### Records for this task
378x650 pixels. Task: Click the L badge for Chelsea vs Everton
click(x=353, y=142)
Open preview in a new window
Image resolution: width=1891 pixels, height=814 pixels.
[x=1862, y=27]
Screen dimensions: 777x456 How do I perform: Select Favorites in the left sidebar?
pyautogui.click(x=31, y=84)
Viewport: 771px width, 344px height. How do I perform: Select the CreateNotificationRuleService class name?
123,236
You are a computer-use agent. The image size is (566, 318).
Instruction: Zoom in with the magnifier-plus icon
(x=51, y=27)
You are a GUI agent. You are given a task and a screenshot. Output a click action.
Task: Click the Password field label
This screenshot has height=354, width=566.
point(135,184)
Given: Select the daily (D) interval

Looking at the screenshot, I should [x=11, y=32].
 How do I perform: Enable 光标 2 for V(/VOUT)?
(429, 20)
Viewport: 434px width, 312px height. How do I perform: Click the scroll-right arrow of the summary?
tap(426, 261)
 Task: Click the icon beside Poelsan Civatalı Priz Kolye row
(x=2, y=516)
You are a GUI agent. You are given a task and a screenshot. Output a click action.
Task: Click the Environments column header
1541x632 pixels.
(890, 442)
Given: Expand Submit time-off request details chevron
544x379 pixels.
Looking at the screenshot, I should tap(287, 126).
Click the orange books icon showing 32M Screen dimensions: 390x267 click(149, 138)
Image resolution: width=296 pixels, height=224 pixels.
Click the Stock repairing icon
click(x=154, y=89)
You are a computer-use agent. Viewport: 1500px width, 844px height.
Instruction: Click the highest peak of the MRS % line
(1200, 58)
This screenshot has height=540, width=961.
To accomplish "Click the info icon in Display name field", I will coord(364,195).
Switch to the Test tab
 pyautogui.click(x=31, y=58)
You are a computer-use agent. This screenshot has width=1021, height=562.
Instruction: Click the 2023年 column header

### Work request
Every line from the one holding "Viewport: 434px width, 312px" through the final line of the listing must be echoed exactly; leave out all other lines.

### Task response
Viewport: 434px width, 312px height. How do I perform: Click the scroll-right arrow of the summary?
tap(426, 261)
 Task: Click the icon beside Poelsan Civatalı Priz Kolye row
(x=2, y=516)
You are a GUI agent. You are given a task and a screenshot. Output a click action.
Task: Click the Environments column header
1541x632 pixels.
(890, 442)
Given: Expand Submit time-off request details chevron
544x379 pixels.
Looking at the screenshot, I should tap(287, 126).
Click the orange books icon showing 32M Screen dimensions: 390x267 click(149, 138)
Image resolution: width=296 pixels, height=224 pixels.
Click the Stock repairing icon
click(x=154, y=89)
You are a computer-use agent. Viewport: 1500px width, 844px height.
Instruction: Click the highest peak of the MRS % line
(1200, 58)
This screenshot has height=540, width=961.
To accomplish "Click the info icon in Display name field", I will coord(364,195).
Switch to the Test tab
 pyautogui.click(x=31, y=58)
You are a computer-use agent. This screenshot has width=1021, height=562.
Instruction: Click the 2023年 column header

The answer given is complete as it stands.